In Trinidad, the Commonwealth’s collective voice and action will be evident on other global preoccupations too.

It has always maintained that there is an inextricable link between democracy and development: where one flourishes, so too can the other; where one suffers, so too can the other. Where the world’s older democracies fail, they have hundreds of years of tradition, culture — and working institutions — to fall back on. Most Commonwealth countries are younger than 50 years of age, and have no such firm foundation. The Commonwealth may at times act as referee, but more often it is asked to provide the services of a coach.

A proposed new network of Commonwealth election commissioners can aid the sharing of best practice, and signal a commitment to that most powerful of moral forces: that of peer review. If Rwanda’s application for membership is accepted, the Commonwealth will be saying again that it values progress made, and the determination to advance.

The ability to scrutinise and suspend members in a voluntary association for acting outside constitutional rules may be seen as fair play in a local sports club. But the way it has been successfully done in the Commonwealth for 15 years is unheard of in international affairs. Yet there remain abuses within constitutions which need to be examined, and this is an area where the Commonwealth needs to give itself more room.

Such measures to strengthen democracy may seem remote, and focussed on politics and institutions. But the benefits from them offer the potential of a better quality of life and opportunity for all, wherever we call home.

For some, our homes are under an existential threat: that of climate change. The most threatened are those who have done the least to bring us to this pass. Witness flooding in Maldives, Kiribati, Tuvalu and Bangladesh; encroaching desert in Namibia and Nigeria; thawing tundra in Canada; drought in Kenya and Australia; five times more hurricanes than usual in the Caribbean.

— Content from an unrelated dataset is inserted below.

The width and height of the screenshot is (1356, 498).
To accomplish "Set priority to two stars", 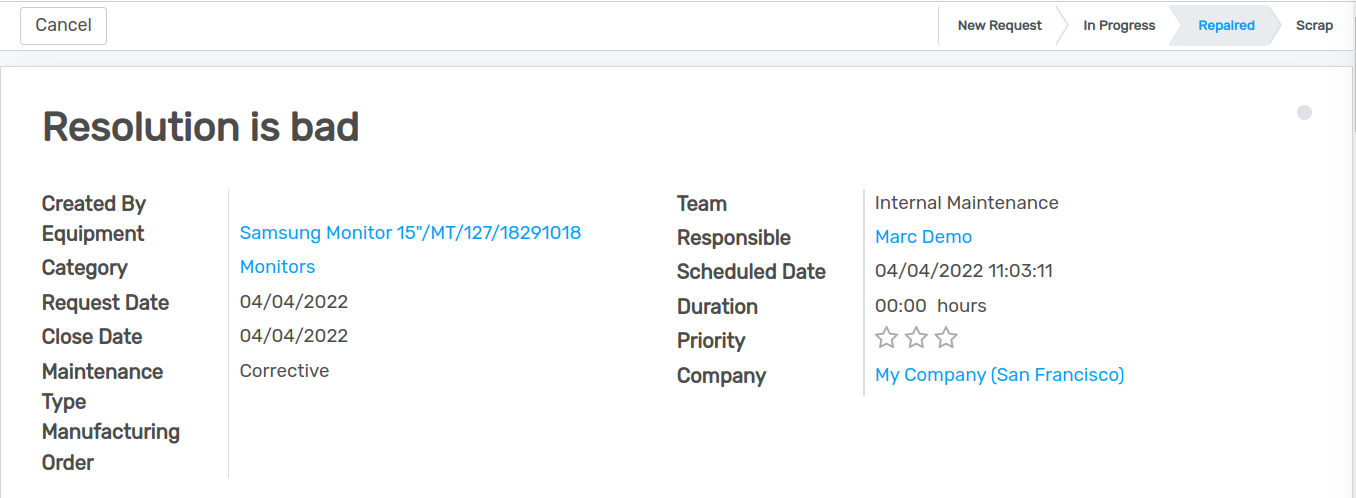I will [x=916, y=338].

Meeting 20 years ago in Malaysia, Commonwealth leaders in effect wrote the blueprint for the Rio Earth Summit of 1992. In 2009, they are called to lead again, in the very week before the U.N. conference on climate change at Copenhagen. The Commonwealth cannot negotiate the outcome, but it can set the boundary lines and the expected outcomes within them.

The Commonwealth is already talking of the need for a system of international environmental governance in which every voice is heard, and in which all strive towards a collective purpose. It is mapping practical ways in which countries can assist each other with technology, technical assistance and finance. It is well advanced in sharing its best ideas in areas such as deforestation (where a forest is worth more alive than dead), and in helping each other to cope with natural disasters.

In all this, youth is not a flower which should be allowed to wither. To be so young a Commonwealth, in which half of our two billion population is under 25, ought to speak of unimagined hope. And yet, as often as not, it speaks of unemployment, marginalisation and lack of self-belief. The young of the Commonwealth and of the world risk inheriting a flawed legacy from the past and current generations. By 2015, there will be 3 billion young people in the world, with 2.5 billion in developing countries. Is the job market ready for them? Can we make them not passive job-takers, but innovative job-creators?

The Commonwealth was the first inter-governmental organisation to have its own youth programme, dating back to 1974. It is looking to set the global pace again, by doing much more in future. First, by owning to the fact that youth affairs is no sideshow: every government policy needs a youth consideration, and a youth budget. Second, by responding to the truth that job creation does not happen in isolation: skills, funding and mentoring need to be part of the same package.

For the past 60 years, the Commonwealth has been producing homemade products that have become “global goods”, in every sense of those words. For anyone wanting to know about solutions to the world’s problems, look no further than the next Commonwealth summit.